The attempted hacks on the Moroccans have been ongoing since at least 2017, Amnesty said, though it didn’t go as far as to name any government agency behind the attacks. (The Moroccan Embassy in London had not responded to a request for comment at the time of publication.)
Maati Monjib, who’s also cofounder of the journalist rights NGO Freedom Now, told Forbes believes that he likely clicked on two or three malicious concealed in messages sent to his iPhone in the last two years. One of the texts promised a free version of an unnamed, bestselling book about President Trump. Another promised a new feature in communications app Truecaller to reveal who’d searched for the user’s number.
Monjib said he believes he was successfully infected with NSO’s malware “because the Moroccan political police agents followed me and published in their news outlets false private information on me and my family.” “The main goal of the attack and electronic surveillance is to defame me and put me under permanent pressure,” he added.
Monjib is of particular interest to the Moroccan state in part because of his role in promoting a mobile app, StoryMaker, which let citizen journalists publish content anonymously. As per the Amnesty report, Monjib now stands accused of threatening national security in an ongoing trial. He said his trial has been postponed 17 times in four years. Indeed, reports of his original detention go back to 2015, when six others were accused of helping create and support the app. His next hearing is scheduled for October 30, Monjib added.

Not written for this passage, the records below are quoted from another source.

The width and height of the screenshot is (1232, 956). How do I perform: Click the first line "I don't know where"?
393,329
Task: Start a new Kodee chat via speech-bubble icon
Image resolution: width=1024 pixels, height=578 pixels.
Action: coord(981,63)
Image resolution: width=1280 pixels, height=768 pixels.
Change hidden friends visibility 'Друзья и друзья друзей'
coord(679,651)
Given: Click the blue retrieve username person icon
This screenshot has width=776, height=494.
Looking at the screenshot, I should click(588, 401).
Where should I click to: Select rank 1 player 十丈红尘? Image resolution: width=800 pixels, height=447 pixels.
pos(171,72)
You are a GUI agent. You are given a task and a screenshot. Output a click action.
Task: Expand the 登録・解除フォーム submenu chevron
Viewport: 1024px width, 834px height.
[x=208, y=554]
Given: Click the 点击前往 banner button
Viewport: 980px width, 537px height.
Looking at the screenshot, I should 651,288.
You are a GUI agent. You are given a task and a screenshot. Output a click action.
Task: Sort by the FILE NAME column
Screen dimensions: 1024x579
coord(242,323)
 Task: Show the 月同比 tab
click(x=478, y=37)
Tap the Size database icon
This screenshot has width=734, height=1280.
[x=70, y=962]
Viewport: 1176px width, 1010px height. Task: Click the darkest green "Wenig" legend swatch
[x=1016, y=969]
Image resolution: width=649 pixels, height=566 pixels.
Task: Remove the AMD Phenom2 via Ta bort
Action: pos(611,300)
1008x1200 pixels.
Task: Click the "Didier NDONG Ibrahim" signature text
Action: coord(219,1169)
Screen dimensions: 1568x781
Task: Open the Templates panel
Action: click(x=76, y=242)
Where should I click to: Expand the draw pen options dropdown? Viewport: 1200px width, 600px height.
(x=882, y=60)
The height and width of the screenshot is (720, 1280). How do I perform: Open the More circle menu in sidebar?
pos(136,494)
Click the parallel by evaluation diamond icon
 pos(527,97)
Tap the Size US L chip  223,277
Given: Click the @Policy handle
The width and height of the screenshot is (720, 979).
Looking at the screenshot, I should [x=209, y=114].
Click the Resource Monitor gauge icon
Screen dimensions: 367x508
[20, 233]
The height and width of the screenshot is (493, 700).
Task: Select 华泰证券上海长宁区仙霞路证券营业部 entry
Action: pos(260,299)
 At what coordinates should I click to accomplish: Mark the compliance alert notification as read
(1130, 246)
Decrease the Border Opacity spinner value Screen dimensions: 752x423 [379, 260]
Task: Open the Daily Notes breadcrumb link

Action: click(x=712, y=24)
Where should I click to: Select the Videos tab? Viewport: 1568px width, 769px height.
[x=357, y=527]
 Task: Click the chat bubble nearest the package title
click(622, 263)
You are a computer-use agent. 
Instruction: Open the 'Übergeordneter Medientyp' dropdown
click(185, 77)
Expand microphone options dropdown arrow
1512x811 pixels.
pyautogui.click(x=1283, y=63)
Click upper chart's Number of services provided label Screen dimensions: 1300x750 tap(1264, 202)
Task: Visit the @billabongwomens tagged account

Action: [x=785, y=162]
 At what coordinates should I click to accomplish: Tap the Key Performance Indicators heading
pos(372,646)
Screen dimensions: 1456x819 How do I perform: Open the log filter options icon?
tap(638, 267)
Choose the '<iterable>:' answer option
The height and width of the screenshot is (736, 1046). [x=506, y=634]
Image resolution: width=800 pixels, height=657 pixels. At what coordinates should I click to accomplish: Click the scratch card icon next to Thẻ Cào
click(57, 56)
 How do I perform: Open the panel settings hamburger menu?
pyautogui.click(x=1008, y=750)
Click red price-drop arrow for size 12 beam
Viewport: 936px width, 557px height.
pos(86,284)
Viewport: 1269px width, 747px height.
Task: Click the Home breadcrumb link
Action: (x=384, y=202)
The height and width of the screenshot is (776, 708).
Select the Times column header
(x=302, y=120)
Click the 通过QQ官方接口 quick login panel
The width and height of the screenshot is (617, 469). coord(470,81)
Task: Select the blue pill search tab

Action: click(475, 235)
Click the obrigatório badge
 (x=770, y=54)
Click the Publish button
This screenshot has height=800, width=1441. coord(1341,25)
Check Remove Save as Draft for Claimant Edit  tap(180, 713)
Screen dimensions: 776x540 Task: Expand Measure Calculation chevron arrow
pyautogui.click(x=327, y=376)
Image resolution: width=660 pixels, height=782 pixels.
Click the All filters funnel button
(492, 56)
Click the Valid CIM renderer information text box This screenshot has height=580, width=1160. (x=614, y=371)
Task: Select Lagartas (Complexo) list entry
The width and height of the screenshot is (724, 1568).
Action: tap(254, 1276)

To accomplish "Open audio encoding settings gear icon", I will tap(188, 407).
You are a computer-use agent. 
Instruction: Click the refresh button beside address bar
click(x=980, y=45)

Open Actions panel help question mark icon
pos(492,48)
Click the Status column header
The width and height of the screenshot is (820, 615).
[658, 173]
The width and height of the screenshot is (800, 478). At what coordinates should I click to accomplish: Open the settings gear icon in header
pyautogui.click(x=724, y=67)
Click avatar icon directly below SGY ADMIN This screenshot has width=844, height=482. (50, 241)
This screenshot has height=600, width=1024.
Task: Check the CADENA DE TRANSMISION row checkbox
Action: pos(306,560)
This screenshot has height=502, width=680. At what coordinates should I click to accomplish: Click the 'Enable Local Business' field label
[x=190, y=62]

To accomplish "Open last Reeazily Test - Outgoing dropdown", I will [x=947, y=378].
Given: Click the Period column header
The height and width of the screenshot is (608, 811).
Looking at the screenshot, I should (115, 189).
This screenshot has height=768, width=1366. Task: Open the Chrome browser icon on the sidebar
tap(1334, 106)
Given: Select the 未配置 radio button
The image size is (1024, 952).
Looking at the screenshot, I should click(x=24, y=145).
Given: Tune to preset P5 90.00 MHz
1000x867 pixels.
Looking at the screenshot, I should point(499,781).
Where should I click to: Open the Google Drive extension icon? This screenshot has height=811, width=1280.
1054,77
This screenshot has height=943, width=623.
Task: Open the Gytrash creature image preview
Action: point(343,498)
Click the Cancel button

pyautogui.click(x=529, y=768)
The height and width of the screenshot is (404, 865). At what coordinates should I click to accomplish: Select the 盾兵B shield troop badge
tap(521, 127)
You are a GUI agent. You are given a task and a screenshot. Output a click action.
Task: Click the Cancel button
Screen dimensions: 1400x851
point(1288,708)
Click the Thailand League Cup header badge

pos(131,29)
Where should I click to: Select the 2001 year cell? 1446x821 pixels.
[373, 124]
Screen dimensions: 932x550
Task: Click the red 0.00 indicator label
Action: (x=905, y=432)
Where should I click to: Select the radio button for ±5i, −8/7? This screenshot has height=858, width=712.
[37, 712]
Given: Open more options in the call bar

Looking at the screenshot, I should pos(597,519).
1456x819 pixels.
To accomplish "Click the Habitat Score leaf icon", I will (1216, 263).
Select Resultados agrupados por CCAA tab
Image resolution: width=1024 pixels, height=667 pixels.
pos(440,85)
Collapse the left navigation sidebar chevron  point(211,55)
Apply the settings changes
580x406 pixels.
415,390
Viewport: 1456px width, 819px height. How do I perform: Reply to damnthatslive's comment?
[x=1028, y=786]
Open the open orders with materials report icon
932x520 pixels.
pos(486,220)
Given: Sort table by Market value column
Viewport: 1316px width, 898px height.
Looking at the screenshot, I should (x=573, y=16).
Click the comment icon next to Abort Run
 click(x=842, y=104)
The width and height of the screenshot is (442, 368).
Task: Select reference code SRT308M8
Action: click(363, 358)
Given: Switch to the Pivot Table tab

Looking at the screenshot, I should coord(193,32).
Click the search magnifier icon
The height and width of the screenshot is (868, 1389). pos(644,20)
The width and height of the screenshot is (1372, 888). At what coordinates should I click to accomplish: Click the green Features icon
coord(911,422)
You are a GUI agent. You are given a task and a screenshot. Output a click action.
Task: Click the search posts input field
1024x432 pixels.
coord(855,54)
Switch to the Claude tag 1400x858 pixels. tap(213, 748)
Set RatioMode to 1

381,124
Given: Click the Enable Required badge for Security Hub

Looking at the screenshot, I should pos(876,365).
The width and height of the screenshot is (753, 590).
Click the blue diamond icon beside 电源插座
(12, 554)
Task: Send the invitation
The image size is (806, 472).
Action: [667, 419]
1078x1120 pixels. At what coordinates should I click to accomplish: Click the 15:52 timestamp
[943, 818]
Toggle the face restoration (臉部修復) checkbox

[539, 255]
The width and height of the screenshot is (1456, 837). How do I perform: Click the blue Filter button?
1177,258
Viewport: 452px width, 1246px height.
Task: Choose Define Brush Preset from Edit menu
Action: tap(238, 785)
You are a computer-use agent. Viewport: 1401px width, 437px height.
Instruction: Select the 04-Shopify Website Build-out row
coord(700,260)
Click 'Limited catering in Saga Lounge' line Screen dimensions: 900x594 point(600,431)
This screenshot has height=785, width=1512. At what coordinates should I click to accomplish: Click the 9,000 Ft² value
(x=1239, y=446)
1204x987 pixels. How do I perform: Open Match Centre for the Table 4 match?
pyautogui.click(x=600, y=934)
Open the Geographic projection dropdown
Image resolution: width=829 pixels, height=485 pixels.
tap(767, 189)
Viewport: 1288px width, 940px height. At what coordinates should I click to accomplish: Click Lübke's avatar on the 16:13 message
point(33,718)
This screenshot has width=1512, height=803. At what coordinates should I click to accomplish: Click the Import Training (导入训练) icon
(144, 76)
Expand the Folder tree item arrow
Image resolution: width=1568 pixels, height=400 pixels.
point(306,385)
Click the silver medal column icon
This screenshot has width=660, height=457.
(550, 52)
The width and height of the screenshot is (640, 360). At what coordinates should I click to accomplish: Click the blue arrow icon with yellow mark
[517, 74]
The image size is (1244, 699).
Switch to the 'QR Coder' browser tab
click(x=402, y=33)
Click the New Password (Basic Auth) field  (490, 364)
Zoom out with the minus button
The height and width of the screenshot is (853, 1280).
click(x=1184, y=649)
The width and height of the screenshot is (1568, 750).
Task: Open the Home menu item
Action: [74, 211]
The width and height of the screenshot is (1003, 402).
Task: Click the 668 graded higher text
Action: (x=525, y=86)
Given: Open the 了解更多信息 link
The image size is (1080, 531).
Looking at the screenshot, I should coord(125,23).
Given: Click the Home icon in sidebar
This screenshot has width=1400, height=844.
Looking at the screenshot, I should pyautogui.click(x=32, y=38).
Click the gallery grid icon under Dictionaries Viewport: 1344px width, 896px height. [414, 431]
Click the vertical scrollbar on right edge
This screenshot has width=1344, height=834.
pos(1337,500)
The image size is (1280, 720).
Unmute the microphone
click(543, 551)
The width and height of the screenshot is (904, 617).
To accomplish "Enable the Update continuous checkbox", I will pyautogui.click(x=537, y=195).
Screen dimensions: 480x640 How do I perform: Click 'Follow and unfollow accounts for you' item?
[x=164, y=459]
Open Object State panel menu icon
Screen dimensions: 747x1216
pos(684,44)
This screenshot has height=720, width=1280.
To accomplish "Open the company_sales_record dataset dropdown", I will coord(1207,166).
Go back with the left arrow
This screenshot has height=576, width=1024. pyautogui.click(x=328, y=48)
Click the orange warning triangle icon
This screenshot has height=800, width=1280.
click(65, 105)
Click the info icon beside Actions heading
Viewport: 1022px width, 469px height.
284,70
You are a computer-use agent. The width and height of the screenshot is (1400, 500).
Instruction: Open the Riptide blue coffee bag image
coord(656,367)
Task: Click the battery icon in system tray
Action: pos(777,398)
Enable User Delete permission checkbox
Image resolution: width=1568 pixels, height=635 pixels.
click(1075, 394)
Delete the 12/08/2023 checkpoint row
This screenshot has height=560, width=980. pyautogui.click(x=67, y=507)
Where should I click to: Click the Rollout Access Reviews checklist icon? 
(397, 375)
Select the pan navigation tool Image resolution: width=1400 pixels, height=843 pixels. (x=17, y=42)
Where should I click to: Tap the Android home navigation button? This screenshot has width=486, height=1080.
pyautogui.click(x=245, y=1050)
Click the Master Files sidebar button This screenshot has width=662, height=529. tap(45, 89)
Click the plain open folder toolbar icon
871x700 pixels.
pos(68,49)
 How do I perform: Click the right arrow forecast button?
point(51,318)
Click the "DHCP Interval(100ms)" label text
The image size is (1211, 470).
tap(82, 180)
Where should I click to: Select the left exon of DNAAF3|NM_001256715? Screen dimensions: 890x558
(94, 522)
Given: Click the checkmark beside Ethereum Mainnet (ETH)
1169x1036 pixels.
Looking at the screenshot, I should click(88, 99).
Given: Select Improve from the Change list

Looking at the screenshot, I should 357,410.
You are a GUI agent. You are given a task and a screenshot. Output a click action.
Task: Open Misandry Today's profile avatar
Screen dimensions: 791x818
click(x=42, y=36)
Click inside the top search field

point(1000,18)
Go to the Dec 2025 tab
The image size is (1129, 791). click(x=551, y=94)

Abdessadak El Bouchattaoui, who now lives in France having been granted asylum in the country. He fled in 2018 after he was sentenced to 20 months in prison and a fine for online posts in which he criticized the use of excessive force by the authorities during social justice protests in 2016 and 2017. Amnesty said the malware-laced messages were sent to him at the peak of the protests in 2017. In his case, the texts came in a flurry, and the malicious link offered a way to stop receiving the messages.
Amnesty said the links sent to the pair were stopsms[.]biz and infospress[.]com. The human rights watchdog said those domains were previously identified as being used by NSO Group for its surveillance operations.
A more dangerous method?
Amnesty’s technical researchers also claimed the NSO malware targeting Moroccans was being delivered via another, more secretive hacking technique. Called a “network injection attack,” it sees the target sent to malicious websites as they surf the web, where spyware is launched on their phone.
It often requires the involvement of either a legitimate telecoms provider or network infrastructure controlled by a surveillance company. In this case, Amnesty found evidence that the spyware was being installed on a human rights defender’s phone via their mobile network.
Whilst Amnesty said it couldn’t link the network injection attacks to NSO, it had evidence at least one attempt resulted in the compromise of Monjib’s iPhone. Forbes has previously been told by sources that NSO is capable of such attacks, in part thanks to its merger with another Israeli surveillance company, Circles, in 2014.